* Supplied text:
# Showing English bulldogs



## BringMeHome (Apr 7, 2011)

Hello everyone,
I am looking for advice on how to start participating in junior showmanship. My dad has already set up training sessions for me when i come home from boarding school. I've started reading a really good book, it's been really helpful. Right now i am just trying to build up my handling skill with my 6 yr old english bulldog Mabel. She is super smart but would definately not ever be able to show because she gets super excited super easily and is dog agrressive. We might get another bulldog this summer, so i will be able to start from scratch. It would be great if you could give me some advice, because this is something i really want to do. Thanks!


----------



## ChaosIsAWeim (Feb 12, 2011)

And what a breed to start with, lol. Bulldogs (that is their name, no English officially) are hard to show. But fun to show. I know it isn't good to give this out, but where exactly do you live? I may be able to point you in the direction of a good bulldog breeder who can help you out.

* Recorded information:
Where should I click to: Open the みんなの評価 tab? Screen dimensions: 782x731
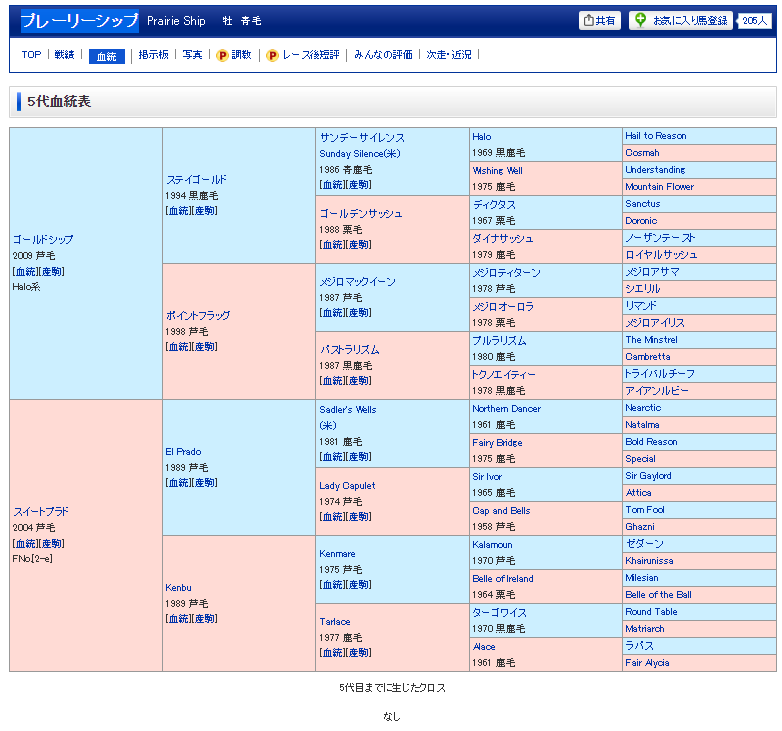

---

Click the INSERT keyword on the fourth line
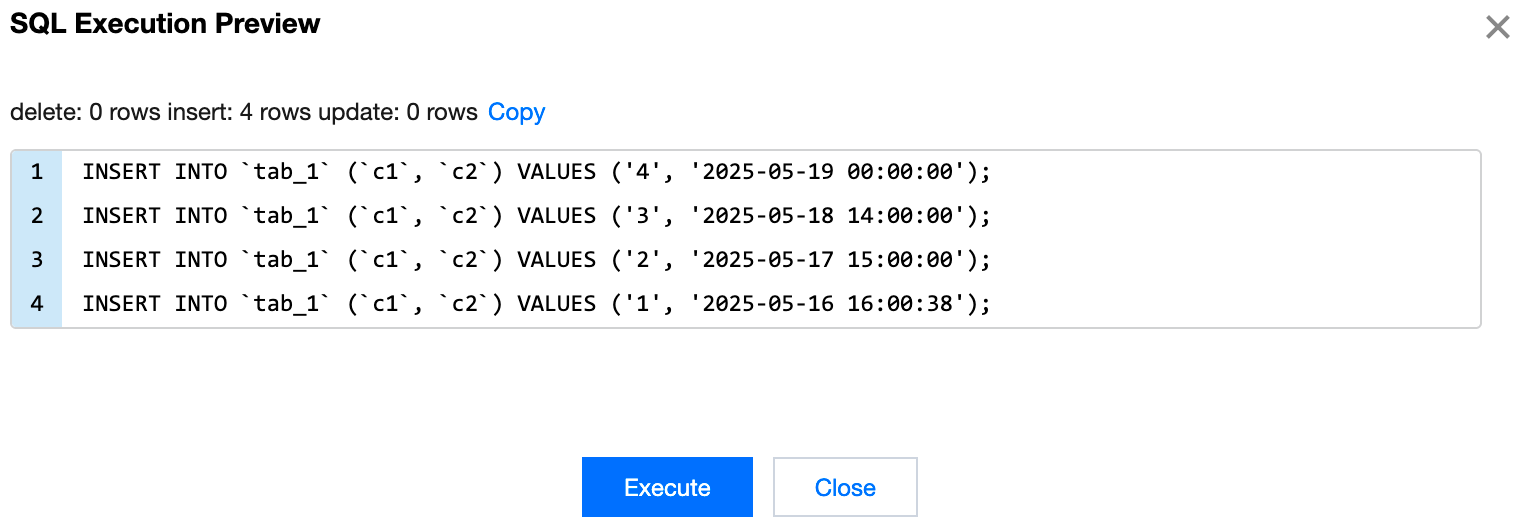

* Job 1:
In the bulldog showing thread, condense the paragraph that begins "I am looking for advice" into a short bulleted list that keeps its main facts.
* Job 2:
Write the next reply in the bulldog showing thread, following on from its last post.
The records have nothing to do with the bulldog showing thread.

* Task response 1:
- Wants advice on getting started in junior showmanship
- Dad has set up training sessions for the breaks home from boarding school
- Reading a helpful book
- Building handling skills with Mabel, a 6-year-old English bulldog
- Mabel is very smart but can't be shown: she gets overexcited easily and is aggressive toward other dogs
- Another bulldog may join this summer, which would allow starting from scratch

* Task response 2:
Bulldogs are hard to show in the sense that they are set up differently, they are shown at a unique pace, they are just shown differently. My mentor (bulldog breeder/pro handler) says that if you can learn to show a bulldog, you can basically learn to show any other breed. 

It might be a good idea, for you to got to some shows in your area and talk to people. 

As for getting in to Juniors you are going to want to get a junior number first. All this info can be found on AKC's website, assuming your from the US. Even if you are not, AKC has a lot of great information on their website.

Note: I am a bulldog handler, been handling them for almost 7 years.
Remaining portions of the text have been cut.